**TASK ITEM:**
Start at the line below containing "Where should I click to: Click the upload" and stop at the line containing "Given: Click the Gmail envelope logo icon". Repeat every line of that stretch exactly, and nothing outside it.

Stored data entries:
· · · ·

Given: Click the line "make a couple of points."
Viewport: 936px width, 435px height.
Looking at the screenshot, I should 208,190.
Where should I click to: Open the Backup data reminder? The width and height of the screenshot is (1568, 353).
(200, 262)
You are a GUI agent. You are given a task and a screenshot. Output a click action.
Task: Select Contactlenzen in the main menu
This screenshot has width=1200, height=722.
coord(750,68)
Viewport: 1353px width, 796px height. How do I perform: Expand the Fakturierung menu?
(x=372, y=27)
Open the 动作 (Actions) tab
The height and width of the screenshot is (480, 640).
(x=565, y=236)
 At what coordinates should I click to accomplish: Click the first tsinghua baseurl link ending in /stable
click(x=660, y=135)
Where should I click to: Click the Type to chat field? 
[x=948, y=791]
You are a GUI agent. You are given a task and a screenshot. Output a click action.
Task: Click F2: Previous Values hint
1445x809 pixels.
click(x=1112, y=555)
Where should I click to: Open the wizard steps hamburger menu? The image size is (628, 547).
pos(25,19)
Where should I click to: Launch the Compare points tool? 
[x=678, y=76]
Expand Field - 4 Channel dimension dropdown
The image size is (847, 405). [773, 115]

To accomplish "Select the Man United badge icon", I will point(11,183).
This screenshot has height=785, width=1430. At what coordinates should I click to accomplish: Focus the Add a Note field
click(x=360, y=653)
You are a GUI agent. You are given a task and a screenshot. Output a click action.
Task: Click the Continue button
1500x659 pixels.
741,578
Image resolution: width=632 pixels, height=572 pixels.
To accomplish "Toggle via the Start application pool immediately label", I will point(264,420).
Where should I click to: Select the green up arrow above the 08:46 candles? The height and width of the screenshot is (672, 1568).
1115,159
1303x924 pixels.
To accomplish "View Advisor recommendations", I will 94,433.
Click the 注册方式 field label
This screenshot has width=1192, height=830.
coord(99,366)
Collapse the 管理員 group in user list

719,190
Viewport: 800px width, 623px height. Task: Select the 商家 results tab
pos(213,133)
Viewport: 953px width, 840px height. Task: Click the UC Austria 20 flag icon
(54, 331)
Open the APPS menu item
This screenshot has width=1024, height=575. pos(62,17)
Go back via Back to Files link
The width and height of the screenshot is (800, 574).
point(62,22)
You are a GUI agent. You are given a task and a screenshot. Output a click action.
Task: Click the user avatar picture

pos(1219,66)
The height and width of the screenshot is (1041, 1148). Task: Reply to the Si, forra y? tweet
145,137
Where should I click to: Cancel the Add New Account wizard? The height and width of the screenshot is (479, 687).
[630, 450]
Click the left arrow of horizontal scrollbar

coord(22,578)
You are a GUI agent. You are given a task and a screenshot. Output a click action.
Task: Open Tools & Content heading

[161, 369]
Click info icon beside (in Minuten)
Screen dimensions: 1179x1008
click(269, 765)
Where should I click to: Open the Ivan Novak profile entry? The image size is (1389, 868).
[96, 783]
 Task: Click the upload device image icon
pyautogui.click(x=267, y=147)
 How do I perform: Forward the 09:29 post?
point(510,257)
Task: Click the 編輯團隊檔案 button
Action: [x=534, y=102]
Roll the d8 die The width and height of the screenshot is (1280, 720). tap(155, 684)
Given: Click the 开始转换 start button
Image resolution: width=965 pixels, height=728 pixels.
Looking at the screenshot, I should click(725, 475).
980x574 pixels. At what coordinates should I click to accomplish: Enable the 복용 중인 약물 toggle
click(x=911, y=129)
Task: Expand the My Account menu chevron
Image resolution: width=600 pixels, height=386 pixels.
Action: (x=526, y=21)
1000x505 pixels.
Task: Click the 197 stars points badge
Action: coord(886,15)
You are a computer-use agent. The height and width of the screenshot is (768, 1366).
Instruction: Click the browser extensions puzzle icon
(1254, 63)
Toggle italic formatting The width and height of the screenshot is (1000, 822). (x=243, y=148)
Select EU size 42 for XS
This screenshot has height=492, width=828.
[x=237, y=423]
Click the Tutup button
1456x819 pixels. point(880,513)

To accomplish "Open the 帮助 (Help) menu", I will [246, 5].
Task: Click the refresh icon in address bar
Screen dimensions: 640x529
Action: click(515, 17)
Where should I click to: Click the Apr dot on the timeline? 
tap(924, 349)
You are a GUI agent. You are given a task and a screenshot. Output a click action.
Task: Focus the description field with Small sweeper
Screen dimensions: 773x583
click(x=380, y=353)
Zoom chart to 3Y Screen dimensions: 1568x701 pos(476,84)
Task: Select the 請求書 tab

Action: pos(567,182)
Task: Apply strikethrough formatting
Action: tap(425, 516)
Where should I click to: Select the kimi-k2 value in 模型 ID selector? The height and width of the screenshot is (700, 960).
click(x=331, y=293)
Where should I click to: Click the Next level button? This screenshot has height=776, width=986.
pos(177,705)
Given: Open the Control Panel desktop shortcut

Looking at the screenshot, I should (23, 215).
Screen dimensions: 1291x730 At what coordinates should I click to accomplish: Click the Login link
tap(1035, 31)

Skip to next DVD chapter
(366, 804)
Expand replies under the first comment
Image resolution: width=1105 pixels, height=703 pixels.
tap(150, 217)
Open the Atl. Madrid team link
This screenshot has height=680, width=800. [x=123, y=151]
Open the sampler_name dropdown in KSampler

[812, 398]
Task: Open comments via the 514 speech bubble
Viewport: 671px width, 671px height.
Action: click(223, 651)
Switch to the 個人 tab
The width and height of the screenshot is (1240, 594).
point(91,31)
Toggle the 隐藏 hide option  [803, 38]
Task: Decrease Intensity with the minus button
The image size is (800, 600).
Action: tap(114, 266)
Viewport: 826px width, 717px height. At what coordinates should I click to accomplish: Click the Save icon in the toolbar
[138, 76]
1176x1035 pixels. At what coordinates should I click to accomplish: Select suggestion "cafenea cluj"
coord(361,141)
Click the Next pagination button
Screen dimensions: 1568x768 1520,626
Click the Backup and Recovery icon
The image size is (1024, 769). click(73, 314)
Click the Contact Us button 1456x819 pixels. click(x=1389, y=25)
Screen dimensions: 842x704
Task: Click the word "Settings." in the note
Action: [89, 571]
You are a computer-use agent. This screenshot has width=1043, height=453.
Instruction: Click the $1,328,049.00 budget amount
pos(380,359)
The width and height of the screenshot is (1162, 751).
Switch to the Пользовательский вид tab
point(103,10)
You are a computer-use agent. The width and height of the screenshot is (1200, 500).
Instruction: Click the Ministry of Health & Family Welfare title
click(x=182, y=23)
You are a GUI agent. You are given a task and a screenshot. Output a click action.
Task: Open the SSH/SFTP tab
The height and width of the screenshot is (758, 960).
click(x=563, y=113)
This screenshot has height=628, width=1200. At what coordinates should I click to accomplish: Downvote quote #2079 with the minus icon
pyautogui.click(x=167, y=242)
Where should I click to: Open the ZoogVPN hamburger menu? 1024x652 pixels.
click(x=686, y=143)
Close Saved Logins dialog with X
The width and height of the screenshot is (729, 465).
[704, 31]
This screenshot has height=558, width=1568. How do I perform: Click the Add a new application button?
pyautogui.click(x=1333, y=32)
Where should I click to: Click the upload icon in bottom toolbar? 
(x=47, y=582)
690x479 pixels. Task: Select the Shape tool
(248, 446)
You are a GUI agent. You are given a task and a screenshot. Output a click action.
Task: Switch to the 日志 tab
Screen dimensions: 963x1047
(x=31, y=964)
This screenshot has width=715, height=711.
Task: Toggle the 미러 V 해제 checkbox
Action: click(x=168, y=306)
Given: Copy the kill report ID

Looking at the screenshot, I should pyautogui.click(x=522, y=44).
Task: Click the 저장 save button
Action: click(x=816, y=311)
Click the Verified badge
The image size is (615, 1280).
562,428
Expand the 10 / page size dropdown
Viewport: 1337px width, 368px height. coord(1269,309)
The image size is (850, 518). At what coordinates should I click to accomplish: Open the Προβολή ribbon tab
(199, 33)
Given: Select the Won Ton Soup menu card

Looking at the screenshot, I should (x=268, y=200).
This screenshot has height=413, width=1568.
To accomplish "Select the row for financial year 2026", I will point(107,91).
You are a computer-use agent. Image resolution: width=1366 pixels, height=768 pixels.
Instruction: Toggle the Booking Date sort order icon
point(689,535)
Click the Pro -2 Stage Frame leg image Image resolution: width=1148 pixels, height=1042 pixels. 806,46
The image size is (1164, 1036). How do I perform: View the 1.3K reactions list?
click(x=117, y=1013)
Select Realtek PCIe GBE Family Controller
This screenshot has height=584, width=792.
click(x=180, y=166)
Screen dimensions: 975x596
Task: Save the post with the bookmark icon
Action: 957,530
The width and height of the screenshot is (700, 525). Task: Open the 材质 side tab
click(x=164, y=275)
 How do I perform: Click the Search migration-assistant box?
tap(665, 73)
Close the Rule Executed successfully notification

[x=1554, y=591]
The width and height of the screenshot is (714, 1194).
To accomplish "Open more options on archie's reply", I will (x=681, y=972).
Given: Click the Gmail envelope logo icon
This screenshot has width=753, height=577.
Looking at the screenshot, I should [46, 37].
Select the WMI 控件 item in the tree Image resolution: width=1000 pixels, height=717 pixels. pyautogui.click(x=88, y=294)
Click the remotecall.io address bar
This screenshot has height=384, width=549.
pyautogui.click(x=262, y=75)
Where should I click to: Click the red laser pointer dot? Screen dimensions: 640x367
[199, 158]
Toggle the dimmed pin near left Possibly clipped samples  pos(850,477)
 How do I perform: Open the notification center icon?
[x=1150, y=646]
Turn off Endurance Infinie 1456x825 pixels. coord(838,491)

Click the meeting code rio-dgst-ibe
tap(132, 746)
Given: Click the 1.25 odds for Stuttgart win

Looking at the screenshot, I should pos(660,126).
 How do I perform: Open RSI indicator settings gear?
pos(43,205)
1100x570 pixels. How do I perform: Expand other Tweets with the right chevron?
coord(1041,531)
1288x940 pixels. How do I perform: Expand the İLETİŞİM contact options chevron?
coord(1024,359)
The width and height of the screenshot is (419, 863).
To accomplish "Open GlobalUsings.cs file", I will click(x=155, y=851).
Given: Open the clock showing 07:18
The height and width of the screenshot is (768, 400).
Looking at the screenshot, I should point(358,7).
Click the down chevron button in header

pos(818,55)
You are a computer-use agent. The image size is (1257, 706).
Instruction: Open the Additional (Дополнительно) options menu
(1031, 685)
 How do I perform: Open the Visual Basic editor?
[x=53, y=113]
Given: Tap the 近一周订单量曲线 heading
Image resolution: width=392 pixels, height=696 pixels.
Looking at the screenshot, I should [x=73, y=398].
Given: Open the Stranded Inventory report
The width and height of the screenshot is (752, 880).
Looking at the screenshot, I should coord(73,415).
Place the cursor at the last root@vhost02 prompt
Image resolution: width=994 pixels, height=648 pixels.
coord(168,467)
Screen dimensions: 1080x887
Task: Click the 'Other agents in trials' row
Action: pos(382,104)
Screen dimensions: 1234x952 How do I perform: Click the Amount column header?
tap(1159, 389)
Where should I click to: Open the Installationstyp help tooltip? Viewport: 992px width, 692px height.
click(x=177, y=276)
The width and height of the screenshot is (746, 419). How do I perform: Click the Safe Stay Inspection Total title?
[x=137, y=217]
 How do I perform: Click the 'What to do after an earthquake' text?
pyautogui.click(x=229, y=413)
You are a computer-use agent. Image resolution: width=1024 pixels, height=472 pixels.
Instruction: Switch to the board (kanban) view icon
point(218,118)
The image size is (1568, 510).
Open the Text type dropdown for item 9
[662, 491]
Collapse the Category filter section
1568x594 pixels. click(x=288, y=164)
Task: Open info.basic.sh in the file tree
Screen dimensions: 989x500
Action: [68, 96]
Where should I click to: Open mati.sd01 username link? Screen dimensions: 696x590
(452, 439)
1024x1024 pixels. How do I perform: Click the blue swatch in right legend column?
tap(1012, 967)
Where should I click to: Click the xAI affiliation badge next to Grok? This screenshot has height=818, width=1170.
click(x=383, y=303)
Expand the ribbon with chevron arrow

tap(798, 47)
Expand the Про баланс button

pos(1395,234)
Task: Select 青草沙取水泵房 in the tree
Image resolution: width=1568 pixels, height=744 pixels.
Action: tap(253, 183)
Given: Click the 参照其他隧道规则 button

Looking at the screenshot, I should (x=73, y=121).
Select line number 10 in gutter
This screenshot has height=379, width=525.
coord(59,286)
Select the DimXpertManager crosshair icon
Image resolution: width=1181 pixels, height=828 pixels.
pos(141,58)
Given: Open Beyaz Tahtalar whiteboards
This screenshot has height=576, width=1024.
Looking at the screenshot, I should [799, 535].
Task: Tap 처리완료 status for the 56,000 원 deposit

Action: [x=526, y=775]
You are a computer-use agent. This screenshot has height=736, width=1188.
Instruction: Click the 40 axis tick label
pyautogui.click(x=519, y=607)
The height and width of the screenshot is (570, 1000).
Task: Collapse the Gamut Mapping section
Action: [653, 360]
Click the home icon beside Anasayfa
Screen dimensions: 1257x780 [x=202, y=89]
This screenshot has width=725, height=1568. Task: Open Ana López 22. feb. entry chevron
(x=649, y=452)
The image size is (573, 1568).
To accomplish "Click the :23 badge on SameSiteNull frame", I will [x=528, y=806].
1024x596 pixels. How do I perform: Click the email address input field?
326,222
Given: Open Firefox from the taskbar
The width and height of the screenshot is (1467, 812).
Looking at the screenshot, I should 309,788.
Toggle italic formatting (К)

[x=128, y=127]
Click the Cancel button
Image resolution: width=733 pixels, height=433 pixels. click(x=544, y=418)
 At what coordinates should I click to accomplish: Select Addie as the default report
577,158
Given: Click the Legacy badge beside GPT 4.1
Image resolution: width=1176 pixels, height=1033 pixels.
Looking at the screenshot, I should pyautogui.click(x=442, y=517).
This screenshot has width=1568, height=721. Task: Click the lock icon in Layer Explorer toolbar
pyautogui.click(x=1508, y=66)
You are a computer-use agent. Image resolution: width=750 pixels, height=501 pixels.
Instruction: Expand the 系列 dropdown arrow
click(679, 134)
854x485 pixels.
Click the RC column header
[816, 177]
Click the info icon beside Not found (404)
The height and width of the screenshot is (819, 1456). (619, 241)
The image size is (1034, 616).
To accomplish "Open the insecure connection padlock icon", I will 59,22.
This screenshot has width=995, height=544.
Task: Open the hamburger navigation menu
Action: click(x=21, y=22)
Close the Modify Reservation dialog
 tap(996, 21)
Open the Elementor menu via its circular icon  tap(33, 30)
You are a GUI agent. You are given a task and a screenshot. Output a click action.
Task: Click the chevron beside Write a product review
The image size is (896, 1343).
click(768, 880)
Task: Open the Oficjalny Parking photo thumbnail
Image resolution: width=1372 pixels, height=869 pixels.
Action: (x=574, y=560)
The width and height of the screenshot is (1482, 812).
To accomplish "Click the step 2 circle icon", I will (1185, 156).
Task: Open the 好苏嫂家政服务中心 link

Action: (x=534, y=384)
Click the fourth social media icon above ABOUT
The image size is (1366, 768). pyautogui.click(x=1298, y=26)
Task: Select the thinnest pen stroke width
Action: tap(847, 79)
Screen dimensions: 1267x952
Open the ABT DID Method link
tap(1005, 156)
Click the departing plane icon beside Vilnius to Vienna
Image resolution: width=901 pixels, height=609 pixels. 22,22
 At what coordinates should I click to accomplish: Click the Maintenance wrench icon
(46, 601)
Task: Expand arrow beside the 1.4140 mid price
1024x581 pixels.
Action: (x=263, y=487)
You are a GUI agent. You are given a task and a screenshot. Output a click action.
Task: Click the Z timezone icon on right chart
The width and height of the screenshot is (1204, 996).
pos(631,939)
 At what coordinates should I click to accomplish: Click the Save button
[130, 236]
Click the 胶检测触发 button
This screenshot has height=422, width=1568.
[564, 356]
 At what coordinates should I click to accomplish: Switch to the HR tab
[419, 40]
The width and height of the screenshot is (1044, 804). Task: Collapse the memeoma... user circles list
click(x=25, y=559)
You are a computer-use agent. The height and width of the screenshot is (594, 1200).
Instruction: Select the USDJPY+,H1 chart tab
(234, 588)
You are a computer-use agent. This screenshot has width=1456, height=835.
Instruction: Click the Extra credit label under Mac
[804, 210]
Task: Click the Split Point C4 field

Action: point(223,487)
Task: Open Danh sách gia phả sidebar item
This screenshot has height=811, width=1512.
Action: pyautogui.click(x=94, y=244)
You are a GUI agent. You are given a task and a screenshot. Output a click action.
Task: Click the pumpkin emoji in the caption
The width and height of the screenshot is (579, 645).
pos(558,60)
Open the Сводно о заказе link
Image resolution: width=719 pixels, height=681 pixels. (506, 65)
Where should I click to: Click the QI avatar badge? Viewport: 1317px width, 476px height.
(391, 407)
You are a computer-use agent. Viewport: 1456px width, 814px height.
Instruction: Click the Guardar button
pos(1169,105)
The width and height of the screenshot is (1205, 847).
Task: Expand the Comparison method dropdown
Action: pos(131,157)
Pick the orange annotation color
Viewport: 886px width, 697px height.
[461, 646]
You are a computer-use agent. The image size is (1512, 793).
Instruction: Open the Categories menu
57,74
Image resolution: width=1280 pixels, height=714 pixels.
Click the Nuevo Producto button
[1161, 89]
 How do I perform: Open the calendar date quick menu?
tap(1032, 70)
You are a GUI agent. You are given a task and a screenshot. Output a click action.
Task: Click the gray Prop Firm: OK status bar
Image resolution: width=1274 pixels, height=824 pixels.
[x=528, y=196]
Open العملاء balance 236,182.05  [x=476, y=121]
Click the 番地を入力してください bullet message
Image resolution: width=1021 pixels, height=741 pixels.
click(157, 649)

· · · ·

**FINISHED EXERCISE:**
Where should I click to: Click the upload icon in bottom toolbar? 
(x=47, y=582)
690x479 pixels. Task: Select the Shape tool
(248, 446)
You are a GUI agent. You are given a task and a screenshot. Output a click action.
Task: Switch to the 日志 tab
Screen dimensions: 963x1047
(x=31, y=964)
This screenshot has width=715, height=711.
Task: Toggle the 미러 V 해제 checkbox
Action: click(x=168, y=306)
Given: Copy the kill report ID

Looking at the screenshot, I should pyautogui.click(x=522, y=44).
Task: Click the 저장 save button
Action: click(x=816, y=311)
Click the Verified badge
The image size is (615, 1280).
562,428
Expand the 10 / page size dropdown
Viewport: 1337px width, 368px height. coord(1269,309)
The image size is (850, 518). At what coordinates should I click to accomplish: Open the Προβολή ribbon tab
(199, 33)
Given: Select the Won Ton Soup menu card

Looking at the screenshot, I should (x=268, y=200).
This screenshot has height=413, width=1568.
To accomplish "Select the row for financial year 2026", I will point(107,91).
You are a computer-use agent. Image resolution: width=1366 pixels, height=768 pixels.
Instruction: Toggle the Booking Date sort order icon
point(689,535)
Click the Pro -2 Stage Frame leg image Image resolution: width=1148 pixels, height=1042 pixels. 806,46
The image size is (1164, 1036). How do I perform: View the 1.3K reactions list?
click(x=117, y=1013)
Select Realtek PCIe GBE Family Controller
This screenshot has height=584, width=792.
click(x=180, y=166)
Screen dimensions: 975x596
Task: Save the post with the bookmark icon
Action: 957,530
The width and height of the screenshot is (700, 525). Task: Open the 材质 side tab
click(x=164, y=275)
 How do I perform: Click the Search migration-assistant box?
tap(665, 73)
Close the Rule Executed successfully notification

[x=1554, y=591]
The width and height of the screenshot is (714, 1194).
To accomplish "Open more options on archie's reply", I will (x=681, y=972).
Given: Click the Gmail envelope logo icon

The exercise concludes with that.